Government hypocrisy is rife amid the talk of a “knowledge-based economy”

Homeopathy does not work. There is no debate about this fact among rational, informed people.

Homeopathy is a sham system of medicine. It is based on two false ideas that were dreamed up by a German, Samuel Hahnemann, around 1800, before the era of scientific medicine. The first of these principles is the notion that a patient can be helped by giving a substance that would cause the symptoms in a healthy person. Thus, a homeopath gives pepper to a patient who has a fever because taking pepper makes a healthy person feel hot. Of course, there is no reason why such a treatment would work. The second idea is that the so-called medicine is made more powerful by diluting it many times — to the point where only water is left. Homeopaths claim the water somehow remembers the original speck of substance that was in it. Of course, this idea is fanciful. In other words, homeopaths give patients ordinary water, perhaps in a sugar cube. Thus, homeopathy can not work.

The danger is that homeopathy plays with people’s health, which is a serious subject. As we see too often, quackery can be a matter of life and death. Instead of seeking proper medical advice, people can waste time — which is precious in the case of a worsening illness — and money, on pseudomedicine. The winter 1995 edition of Mothering magazine listed supposed homeopathic remedies for such serious childhood diseases as measles and whooping cough. These “remedies” are as effective as waving a forked stick. In their ignorance, some homeopaths speak against antibiotics and vaccinations. Meanwhile, so-called homeopathic vaccines, which were for sale in an Auckland pharmacy, give nothing but a false sense of security. (Dr Leo Revell’s recent statement in his Waikato Times column that “vaccination is a form of homeopathy” was inaccurate and unhelpful.) Lots of dangerous nonsense is on show at the Auckland College of Classical Homeopathy’s page at Inadequate law means homeopaths practice without a medical licence. Even Ricky Gorringe, the disgraced and banned Hamilton doctor who uses homeopathy and other quackery, can continue to see patients as an alternative therapist. Because it is no good and leads to dangers, homeopathy deserves oblivion.

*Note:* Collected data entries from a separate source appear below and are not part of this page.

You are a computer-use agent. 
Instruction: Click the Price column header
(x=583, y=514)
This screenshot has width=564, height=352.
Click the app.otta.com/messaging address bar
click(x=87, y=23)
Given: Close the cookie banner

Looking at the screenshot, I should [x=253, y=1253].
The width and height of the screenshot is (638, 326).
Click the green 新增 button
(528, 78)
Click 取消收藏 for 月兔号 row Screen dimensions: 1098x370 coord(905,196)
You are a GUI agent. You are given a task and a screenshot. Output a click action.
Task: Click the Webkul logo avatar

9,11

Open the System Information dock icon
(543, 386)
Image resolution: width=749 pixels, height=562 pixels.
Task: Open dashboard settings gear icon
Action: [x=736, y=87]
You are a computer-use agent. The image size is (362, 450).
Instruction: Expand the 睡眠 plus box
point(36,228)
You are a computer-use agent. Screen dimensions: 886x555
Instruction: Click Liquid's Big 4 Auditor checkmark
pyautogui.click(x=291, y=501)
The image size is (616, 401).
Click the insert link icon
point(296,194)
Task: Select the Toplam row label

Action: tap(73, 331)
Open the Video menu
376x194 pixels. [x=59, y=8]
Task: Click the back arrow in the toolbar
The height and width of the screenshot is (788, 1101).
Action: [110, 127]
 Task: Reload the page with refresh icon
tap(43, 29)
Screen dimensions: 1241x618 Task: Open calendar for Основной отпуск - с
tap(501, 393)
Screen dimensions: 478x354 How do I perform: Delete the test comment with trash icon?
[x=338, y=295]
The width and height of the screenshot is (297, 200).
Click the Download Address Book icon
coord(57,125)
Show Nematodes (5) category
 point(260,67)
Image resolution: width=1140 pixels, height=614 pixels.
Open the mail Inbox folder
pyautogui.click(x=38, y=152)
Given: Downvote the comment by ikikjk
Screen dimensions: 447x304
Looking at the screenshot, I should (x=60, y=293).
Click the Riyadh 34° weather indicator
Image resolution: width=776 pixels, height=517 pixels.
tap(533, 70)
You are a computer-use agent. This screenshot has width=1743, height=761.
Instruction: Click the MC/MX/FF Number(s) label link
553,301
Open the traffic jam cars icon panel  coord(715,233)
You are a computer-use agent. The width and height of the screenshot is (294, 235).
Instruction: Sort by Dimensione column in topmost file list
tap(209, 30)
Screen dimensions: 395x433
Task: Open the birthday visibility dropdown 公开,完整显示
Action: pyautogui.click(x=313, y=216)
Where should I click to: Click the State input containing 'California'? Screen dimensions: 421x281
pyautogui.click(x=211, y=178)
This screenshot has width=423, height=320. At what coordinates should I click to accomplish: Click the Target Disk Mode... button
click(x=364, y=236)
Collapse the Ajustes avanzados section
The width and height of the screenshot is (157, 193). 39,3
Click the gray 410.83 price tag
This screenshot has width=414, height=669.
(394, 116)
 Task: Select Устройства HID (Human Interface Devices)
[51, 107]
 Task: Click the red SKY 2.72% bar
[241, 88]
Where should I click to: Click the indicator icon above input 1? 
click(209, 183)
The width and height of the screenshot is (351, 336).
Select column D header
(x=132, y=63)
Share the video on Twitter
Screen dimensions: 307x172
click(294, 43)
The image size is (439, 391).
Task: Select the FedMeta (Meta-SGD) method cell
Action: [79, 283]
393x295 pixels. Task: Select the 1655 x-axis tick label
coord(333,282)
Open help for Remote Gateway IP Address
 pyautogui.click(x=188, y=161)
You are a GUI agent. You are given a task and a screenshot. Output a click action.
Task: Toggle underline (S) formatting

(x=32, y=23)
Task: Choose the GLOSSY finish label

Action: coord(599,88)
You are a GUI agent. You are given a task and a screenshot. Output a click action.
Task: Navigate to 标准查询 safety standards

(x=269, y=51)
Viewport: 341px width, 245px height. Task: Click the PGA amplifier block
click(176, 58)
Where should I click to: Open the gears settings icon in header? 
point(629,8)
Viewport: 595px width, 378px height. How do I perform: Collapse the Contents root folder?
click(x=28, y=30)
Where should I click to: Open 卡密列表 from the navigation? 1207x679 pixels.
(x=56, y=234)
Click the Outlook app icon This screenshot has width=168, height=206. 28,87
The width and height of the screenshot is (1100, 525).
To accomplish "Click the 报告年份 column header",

The homeopathic industry is well established in New Zealand. It includes the New Zealand Council of Homeopaths, insurers, manufacturing pharmacies and health professionals. Caring more for profit than for patients, Southern Cross Healthcare has started selling The Wellbeing Plan, which can cover homeopathy and other nonsense, such as acupuncture and naturopathy. It is also shocking that some chemists have chosen to leave behind their ethics by selling homeopathic “medicines”. A chemist who does not know homeopathy is useless is incompetent and should be out of the field.

Worse, the Government is using our hard-earned dollars to support this twaddle. Career Services, which is a Crown Entity and reports to the Minister of Education, says it is “New Zealand’s leading provider of career information, advice and guidance.” Its government-funded website,, links to the Bay of Plenty College of Homeopathy and publicises the joke qualifications available there. Indeed, homeopathy is widely taught in New Zealand, with government support. The Wellpark College of Natural Therapies, located in Grey Lynn, is a New Zealand Qualifications Authority-accredited training institution that teaches homeopathy and other quackery, such as iridology and Ayurvedic medicine. The Waikato Institute of Technology and some other tertiary education facilities teach homeopathy. Three NZQA accredited colleges teach homeopathy: the Auckland College of Classical Homeopathy, the Wellington College of Homeopathy, and the Bay of Plenty College of Homeopathy, which has branches in Tauranga, Auckland and Christchurch. The Tauranga branch, which teaches at the local polytechnic, is the country’s largest homeopathic training provider. Because it has NZQA accreditation, the college has approval for student loans and allowances by the Ministry of Education. A ridiculous course of Homeopathy for Animals is sold at the Auckland University of Technology and by videotape. It, too, is approved by the NZQA and for loans and allowances by the Ministry of Education. Fees and costs for those paying through WINZ/Student Loans for training as homeopaths can be $10,000. Thus, misguided students are wasting our money to learn quackery, with government approval.

Unless rational and informed people speak up, the situation will get even worse. The Ministerial Advisory Committee on Complementary and Alternative Health, which is dominated by supporters of quackery, is pushing for the integration of homeopathy and other nonsense into our health system. Already, our taxes pay for acupuncture and sacro-cranial massage through ACC. Is homeopathy next? So much for a knowledge-based economy!